The Government of Viet Nam protects all women, including sex workers, in the Law on HIV/AIDS Prevention and Control, the Gender Equality Law and the Law on Domestic Violence Prevention and Control. We are assembled here today because we recognize that despite these declarations and commitments, hundreds of thousands of women are falling through the cracks. 

Nation-wide, 4% of sex workers in Viet Nam are living with HIV. Within some groups, HIV prevalence is almost 30%.  One out of three sex workers works on the streets or in brothels, where they are controlled by pimps and are frequently the recipients of physical and sexual violence.

MOLISA’s efforts to openly address this complicated and challenging issue are strongly backed by Government policy. The 2003 Ordinance on Prostitution Prevention and Control – the very document that outlaws the buying and selling of sex –– requires that sex workers be targeted for HIV prevention, care, treatment and support (Articles 7, 10). The importance of targeting sex workers is also mandated by the National Strategy on HIV/AIDS Prevention and Control, the Law on HIV/AIDS Prevention and Control (Article 3.3), and Implementing Decree No.108 (Article 5).

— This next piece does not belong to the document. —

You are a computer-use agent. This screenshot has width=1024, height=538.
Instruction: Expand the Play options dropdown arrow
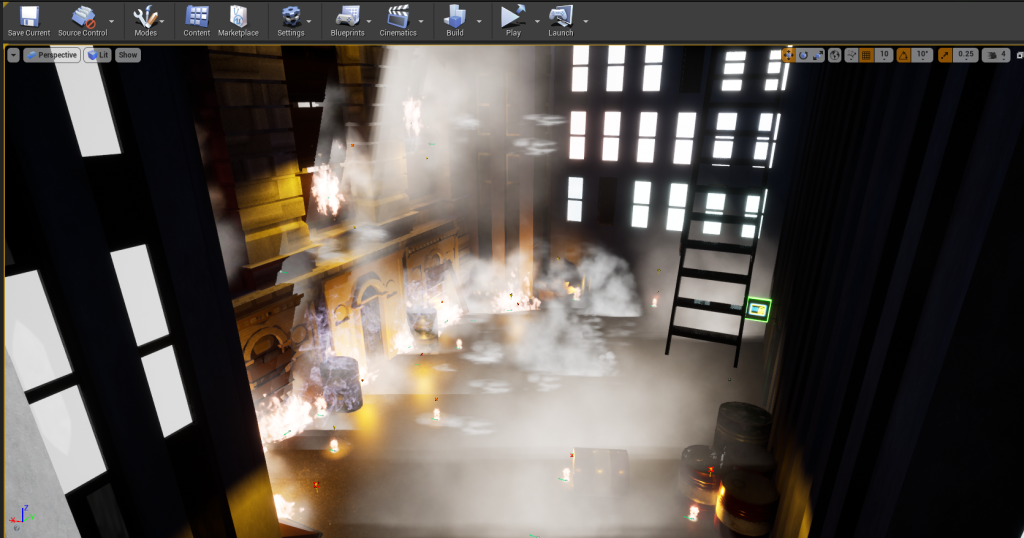click(x=537, y=20)
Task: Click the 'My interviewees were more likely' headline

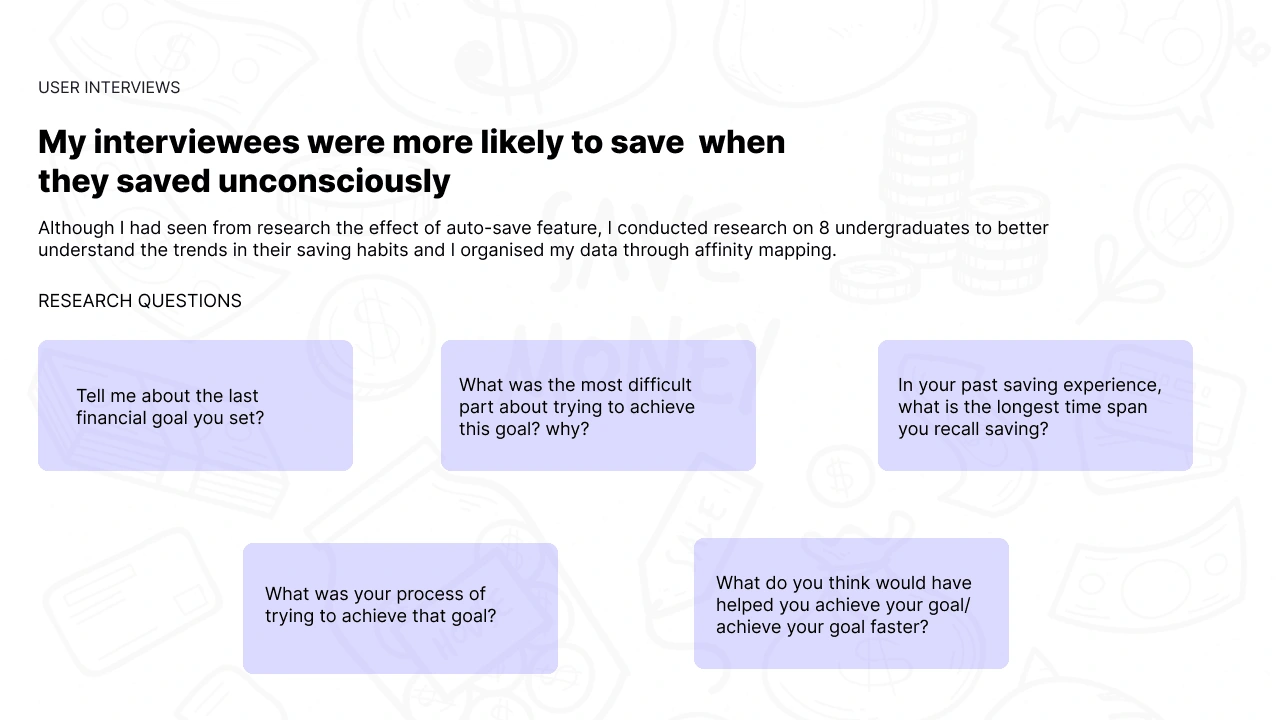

It is essential that MOLISA and other stakeholders work together to raise the awareness of the entire society about the importance of creating an enabling environment for sex workers to access services and overcome gender inequality. HIV vulnerability, for example, encompasses not just sex workers but also their clients, their partners and children, and their clients’ partners and children. Across Asia, 10 million women sell sex. That is a lot. But more than 75 million men regularly buy sex, and that is much more. Clients are frequently willing to pay extra for services without a condom, and sex workers are not always in a position – financially and physically – to refuse them. Thus sex workers are at high risk of contracting HIV from their HIV positive clients.

Sex work does not exist in a vacuum. This is a social issue, and an effective response will need to mobilize the entire society in changing the social conditions that make sex work a reality for some women.

I look forward to participating in this workshop and to preparing for the national conference. I wish you all possible success every step of the way.

Thank you and chuc suc khoe.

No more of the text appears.